WHAT THIS TASK INVOLVES: The answer should be each line of the records that contains the word "agent"; please copy them all.

BEGIN RECORDS FOR PROCESSING

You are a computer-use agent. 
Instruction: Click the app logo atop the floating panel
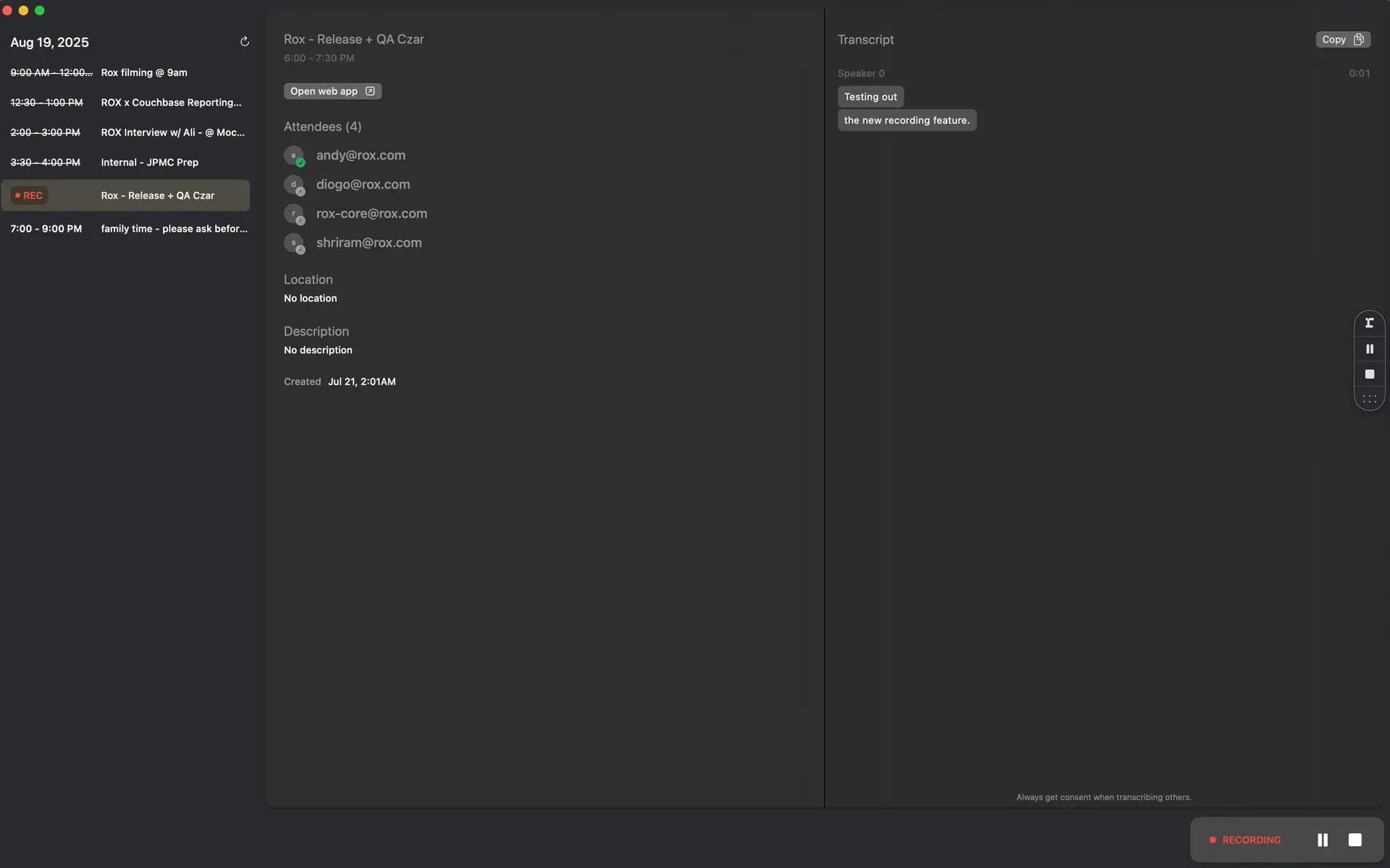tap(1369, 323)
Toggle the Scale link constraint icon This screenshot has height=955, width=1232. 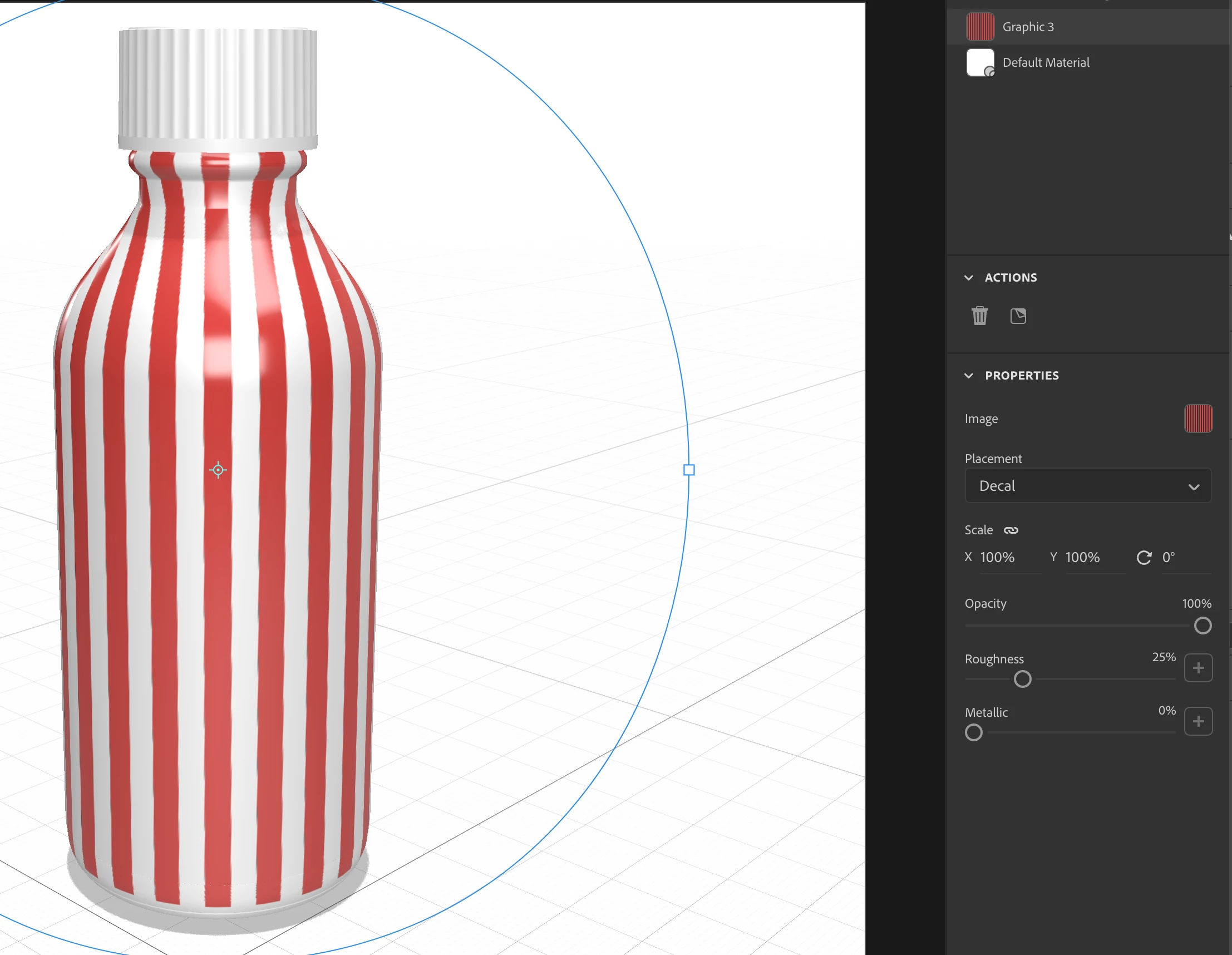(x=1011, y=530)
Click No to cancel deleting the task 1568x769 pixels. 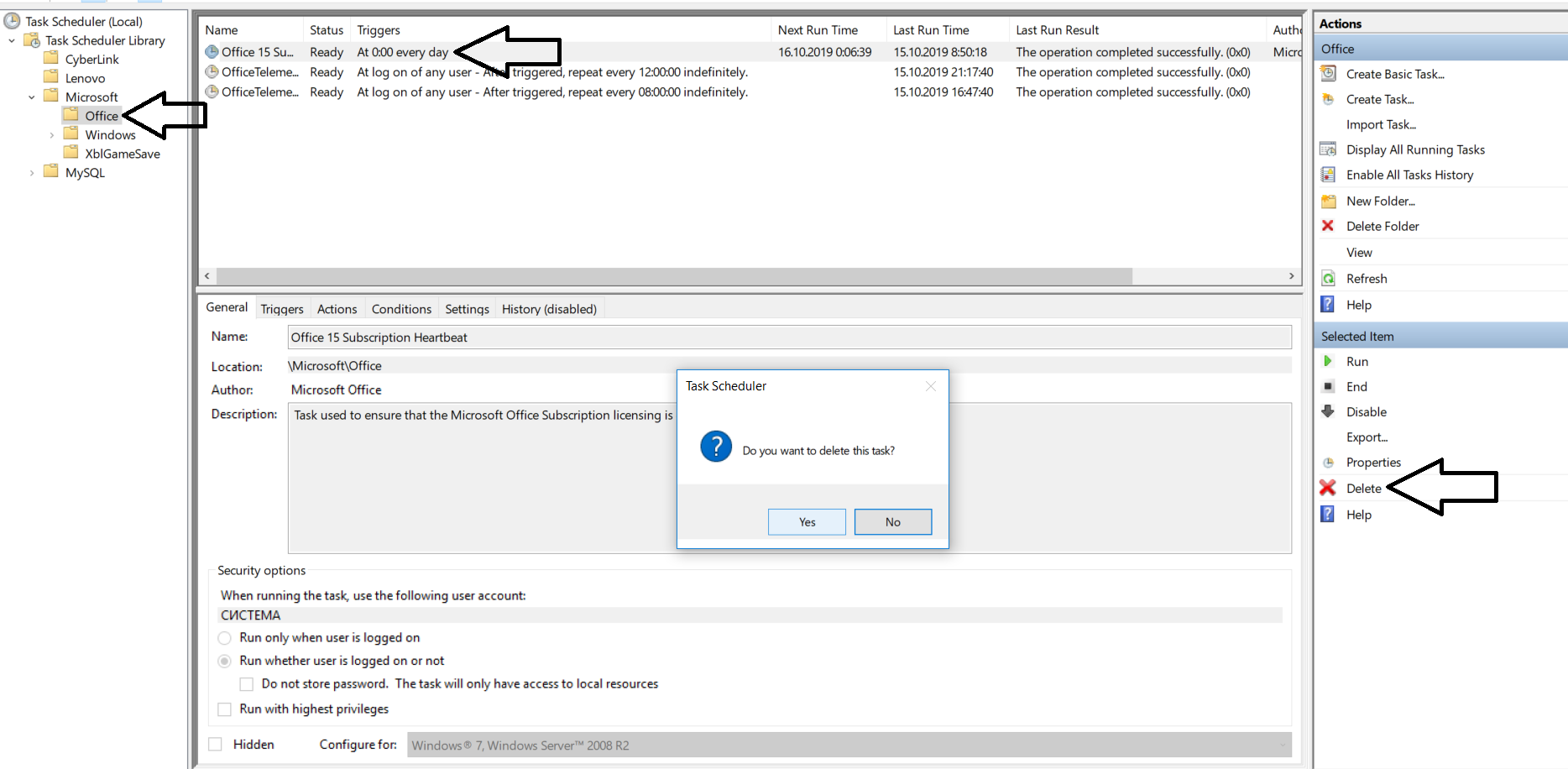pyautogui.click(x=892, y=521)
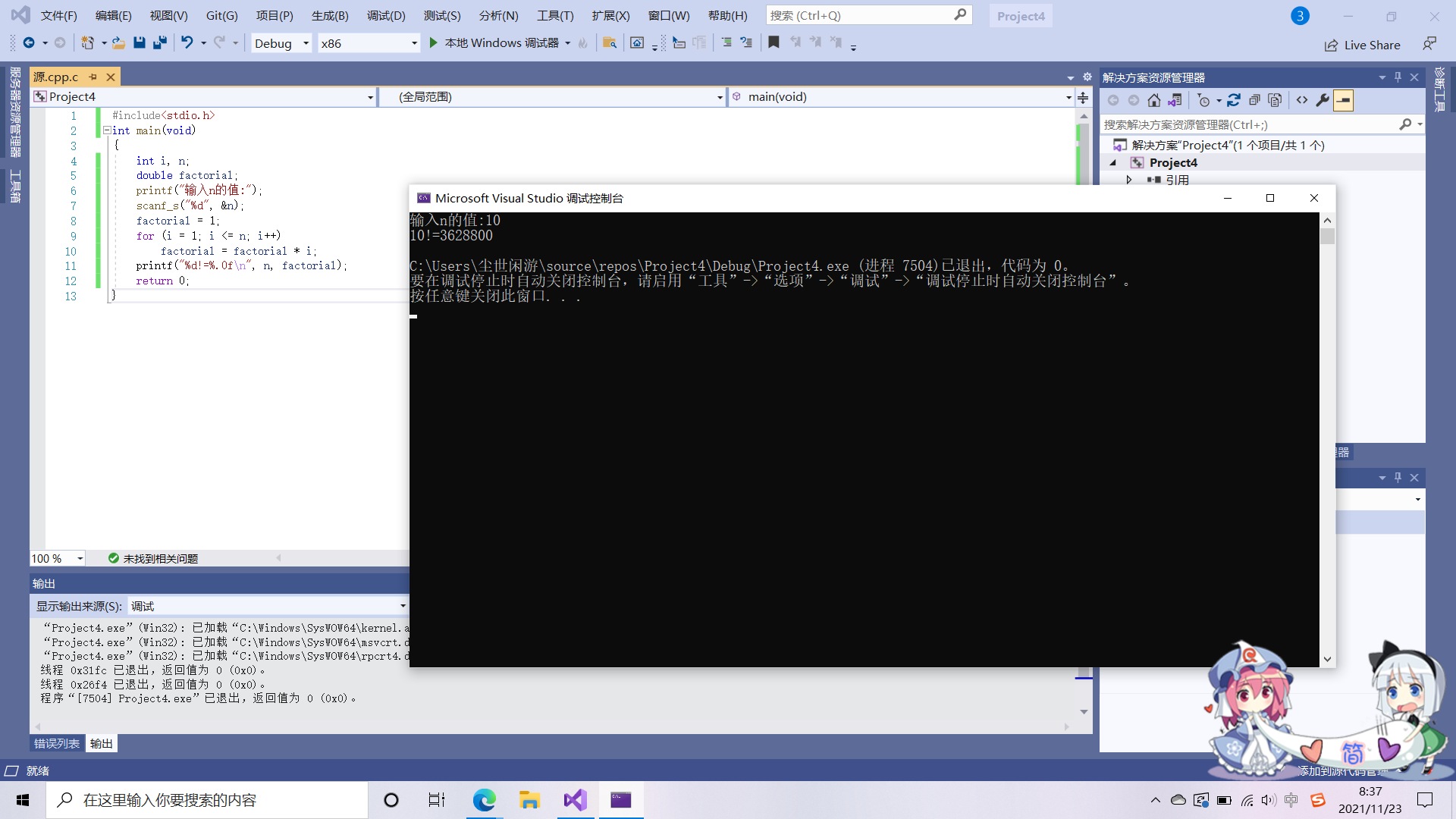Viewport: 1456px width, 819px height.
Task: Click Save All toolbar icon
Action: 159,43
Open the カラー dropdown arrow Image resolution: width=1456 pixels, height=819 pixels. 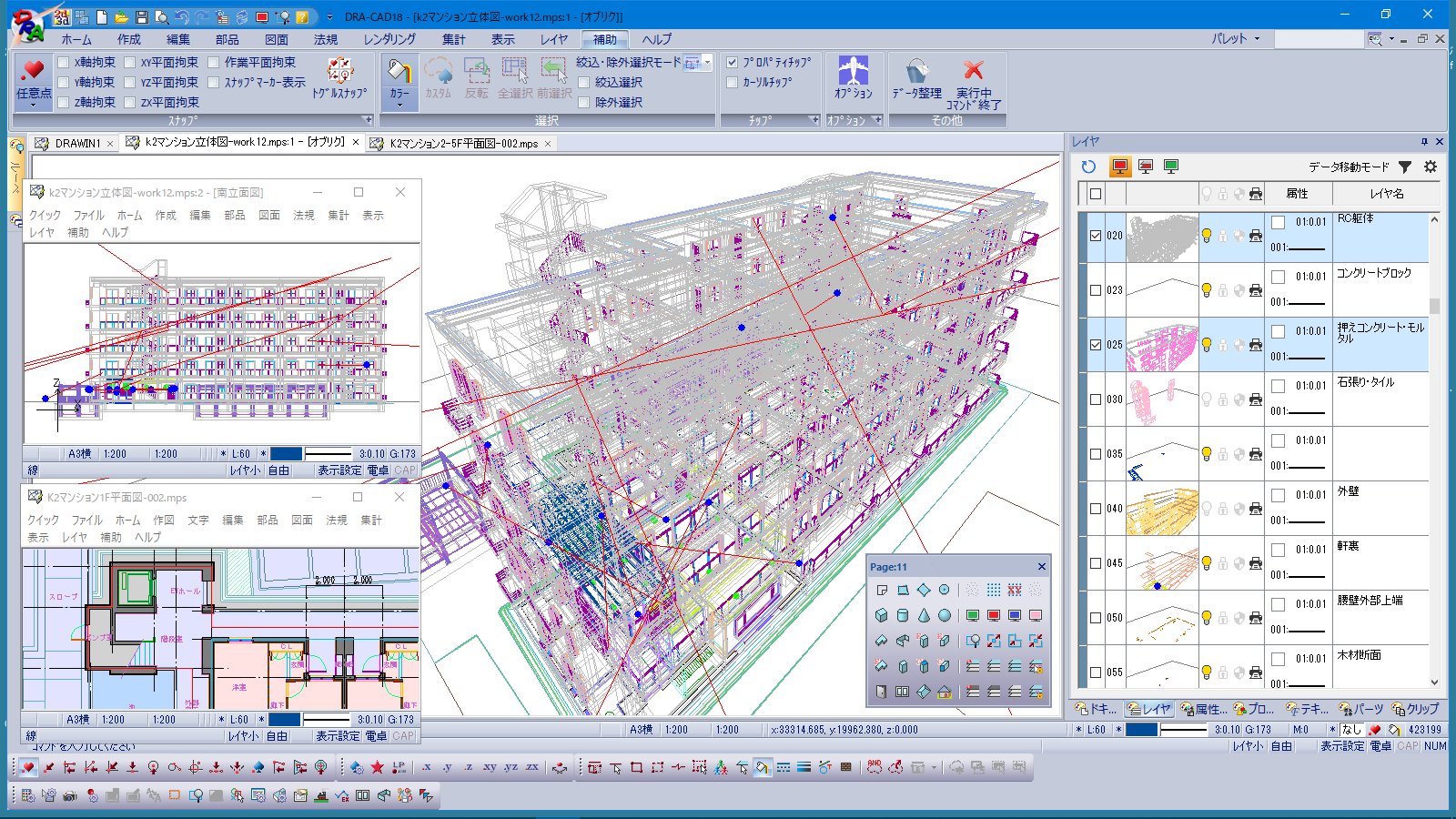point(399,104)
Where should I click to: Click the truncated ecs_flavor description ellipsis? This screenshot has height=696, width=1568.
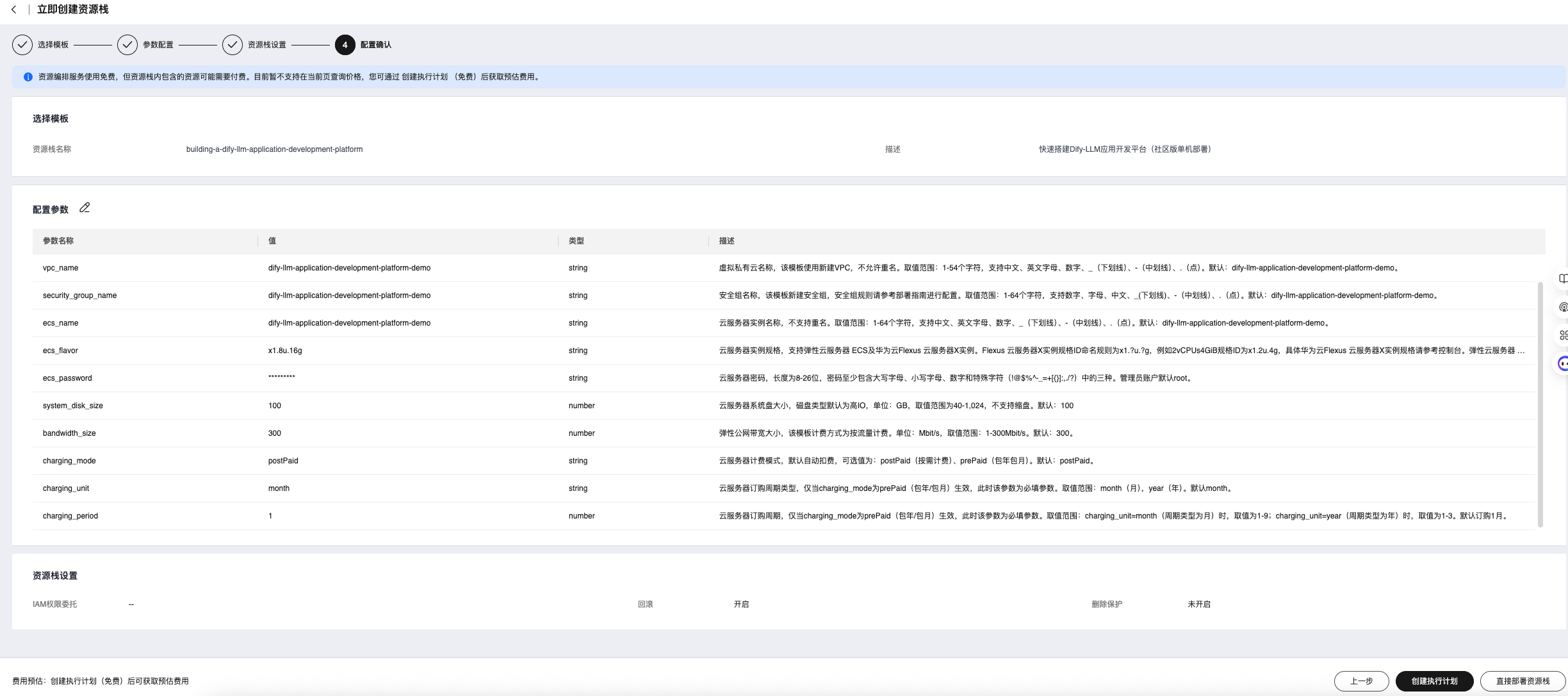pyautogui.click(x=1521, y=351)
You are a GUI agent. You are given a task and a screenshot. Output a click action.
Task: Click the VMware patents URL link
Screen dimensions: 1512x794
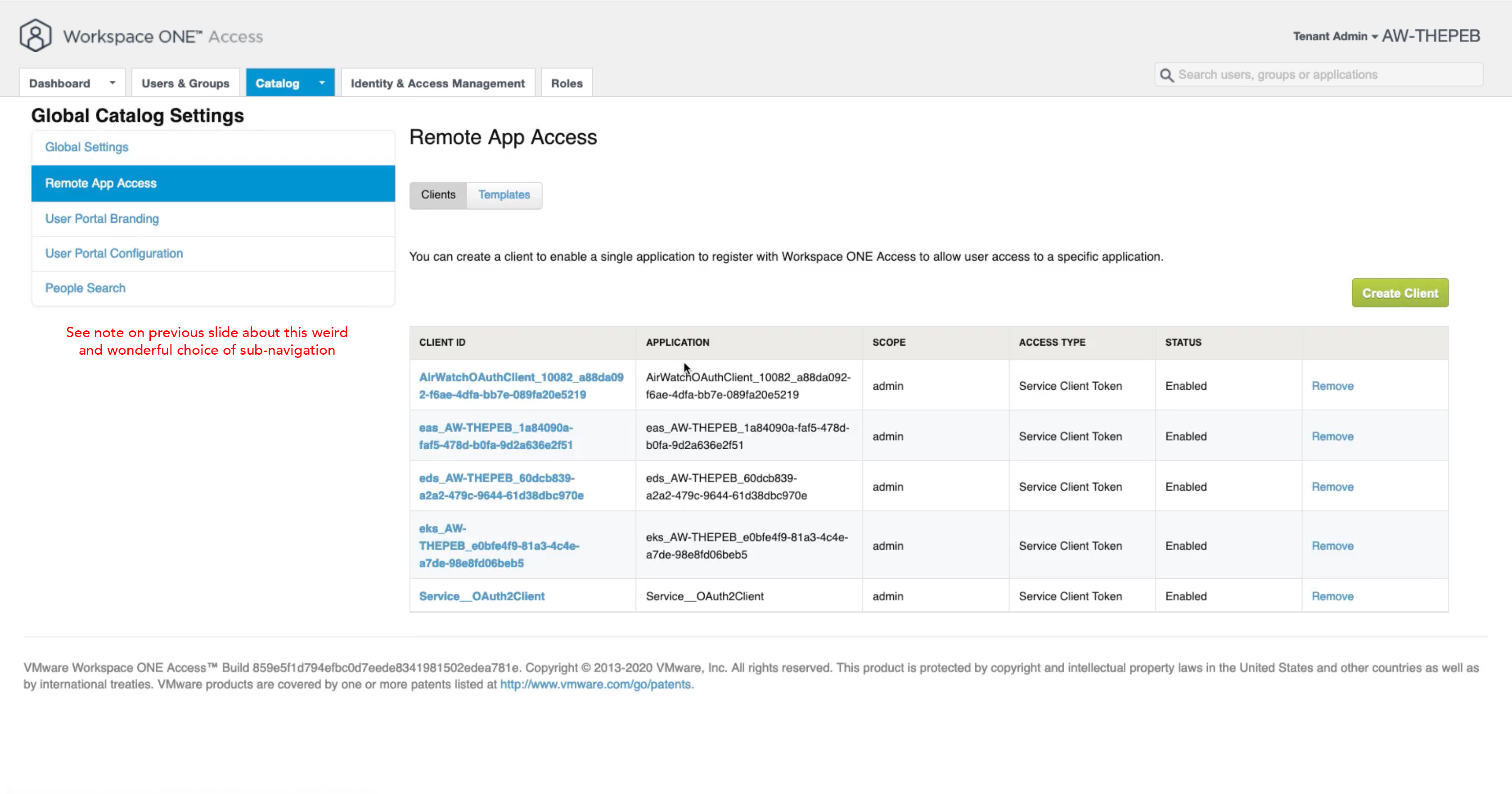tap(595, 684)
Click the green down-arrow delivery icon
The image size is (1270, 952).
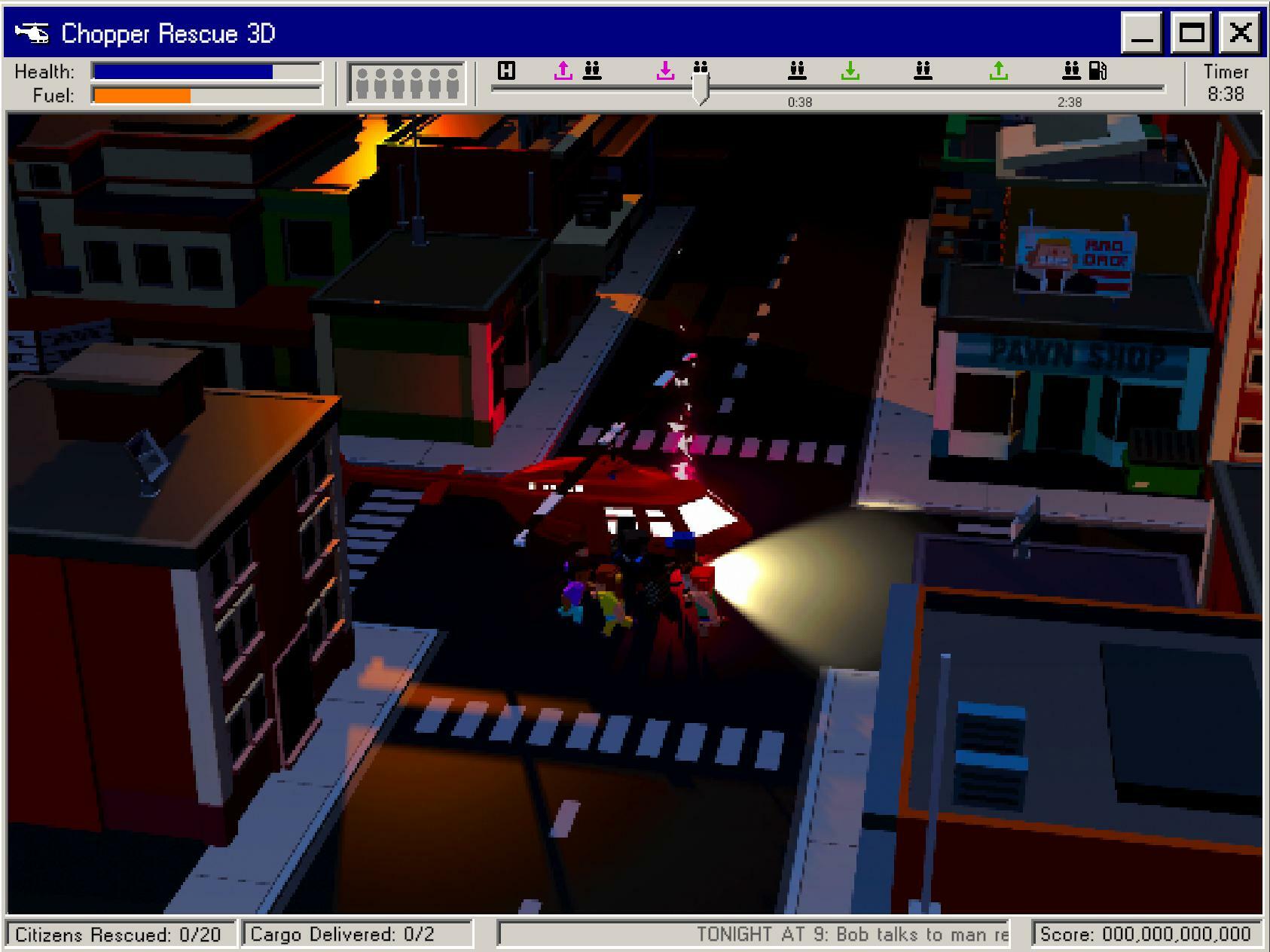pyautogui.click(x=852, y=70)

END RECORDS FOR PROCESSING

COMPLETED TASK:
You are a computer-use agent. 
You are a GUI agent. You are given a task and a screenshot. Output a click action.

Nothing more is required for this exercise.